#### Stored data:
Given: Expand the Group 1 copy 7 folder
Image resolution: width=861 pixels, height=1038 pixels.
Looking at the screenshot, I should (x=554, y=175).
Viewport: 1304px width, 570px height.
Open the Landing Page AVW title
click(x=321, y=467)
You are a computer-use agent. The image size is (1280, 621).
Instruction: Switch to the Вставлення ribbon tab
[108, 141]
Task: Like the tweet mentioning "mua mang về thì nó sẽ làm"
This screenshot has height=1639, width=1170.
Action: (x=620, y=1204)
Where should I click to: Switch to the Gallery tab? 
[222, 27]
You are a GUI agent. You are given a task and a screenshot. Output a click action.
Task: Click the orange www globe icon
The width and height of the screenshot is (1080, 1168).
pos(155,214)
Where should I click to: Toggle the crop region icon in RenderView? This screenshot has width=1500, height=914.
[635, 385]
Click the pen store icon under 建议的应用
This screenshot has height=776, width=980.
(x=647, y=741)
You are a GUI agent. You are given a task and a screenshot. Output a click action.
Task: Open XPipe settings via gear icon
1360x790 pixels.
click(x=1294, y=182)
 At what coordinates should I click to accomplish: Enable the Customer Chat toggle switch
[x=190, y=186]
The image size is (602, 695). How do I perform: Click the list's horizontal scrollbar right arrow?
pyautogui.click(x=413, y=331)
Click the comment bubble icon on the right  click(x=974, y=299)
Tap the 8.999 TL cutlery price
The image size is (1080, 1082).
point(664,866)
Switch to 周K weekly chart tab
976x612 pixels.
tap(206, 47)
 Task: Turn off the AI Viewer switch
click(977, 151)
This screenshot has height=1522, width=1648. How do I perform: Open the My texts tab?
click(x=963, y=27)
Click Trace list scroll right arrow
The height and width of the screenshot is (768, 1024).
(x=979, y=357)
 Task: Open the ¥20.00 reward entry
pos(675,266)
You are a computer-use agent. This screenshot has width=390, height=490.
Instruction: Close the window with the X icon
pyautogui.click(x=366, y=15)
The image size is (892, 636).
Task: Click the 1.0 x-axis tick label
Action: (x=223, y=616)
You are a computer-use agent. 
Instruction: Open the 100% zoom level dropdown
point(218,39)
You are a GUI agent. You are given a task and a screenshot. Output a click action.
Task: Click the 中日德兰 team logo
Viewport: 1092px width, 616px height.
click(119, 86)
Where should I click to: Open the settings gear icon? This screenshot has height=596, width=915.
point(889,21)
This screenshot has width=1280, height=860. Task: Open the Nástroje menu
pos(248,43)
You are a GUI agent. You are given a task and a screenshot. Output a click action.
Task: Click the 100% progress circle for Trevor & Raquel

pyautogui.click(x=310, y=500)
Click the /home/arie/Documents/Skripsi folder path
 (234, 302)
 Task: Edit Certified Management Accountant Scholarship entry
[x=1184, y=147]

#### DIRECTIONS FOR THIS TASK:
Please transcribe all of the records, keeping every line exactly as it is.

#### RESULT OF THE TASK:
Given: Expand the Group 1 copy 7 folder
Image resolution: width=861 pixels, height=1038 pixels.
Looking at the screenshot, I should (x=554, y=175).
Viewport: 1304px width, 570px height.
Open the Landing Page AVW title
click(x=321, y=467)
You are a computer-use agent. The image size is (1280, 621).
Instruction: Switch to the Вставлення ribbon tab
[108, 141]
Task: Like the tweet mentioning "mua mang về thì nó sẽ làm"
This screenshot has height=1639, width=1170.
Action: (x=620, y=1204)
Where should I click to: Switch to the Gallery tab? 
[222, 27]
You are a GUI agent. You are given a task and a screenshot. Output a click action.
Task: Click the orange www globe icon
The width and height of the screenshot is (1080, 1168).
pos(155,214)
Where should I click to: Toggle the crop region icon in RenderView? This screenshot has width=1500, height=914.
[635, 385]
Click the pen store icon under 建议的应用
This screenshot has height=776, width=980.
(x=647, y=741)
You are a GUI agent. You are given a task and a screenshot. Output a click action.
Task: Open XPipe settings via gear icon
1360x790 pixels.
click(x=1294, y=182)
 At what coordinates should I click to accomplish: Enable the Customer Chat toggle switch
[x=190, y=186]
The image size is (602, 695). How do I perform: Click the list's horizontal scrollbar right arrow?
pyautogui.click(x=413, y=331)
Click the comment bubble icon on the right  click(x=974, y=299)
Tap the 8.999 TL cutlery price
The image size is (1080, 1082).
point(664,866)
Switch to 周K weekly chart tab
976x612 pixels.
tap(206, 47)
 Task: Turn off the AI Viewer switch
click(977, 151)
This screenshot has height=1522, width=1648. How do I perform: Open the My texts tab?
click(x=963, y=27)
Click Trace list scroll right arrow
The height and width of the screenshot is (768, 1024).
(x=979, y=357)
 Task: Open the ¥20.00 reward entry
pos(675,266)
You are a computer-use agent. This screenshot has width=390, height=490.
Instruction: Close the window with the X icon
pyautogui.click(x=366, y=15)
The image size is (892, 636).
Task: Click the 1.0 x-axis tick label
Action: (x=223, y=616)
You are a computer-use agent. 
Instruction: Open the 100% zoom level dropdown
point(218,39)
You are a GUI agent. You are given a task and a screenshot. Output a click action.
Task: Click the 中日德兰 team logo
Viewport: 1092px width, 616px height.
click(119, 86)
Where should I click to: Open the settings gear icon? This screenshot has height=596, width=915.
point(889,21)
This screenshot has width=1280, height=860. Task: Open the Nástroje menu
pos(248,43)
You are a GUI agent. You are given a task and a screenshot. Output a click action.
Task: Click the 100% progress circle for Trevor & Raquel

pyautogui.click(x=310, y=500)
Click the /home/arie/Documents/Skripsi folder path
 (234, 302)
 Task: Edit Certified Management Accountant Scholarship entry
[x=1184, y=147]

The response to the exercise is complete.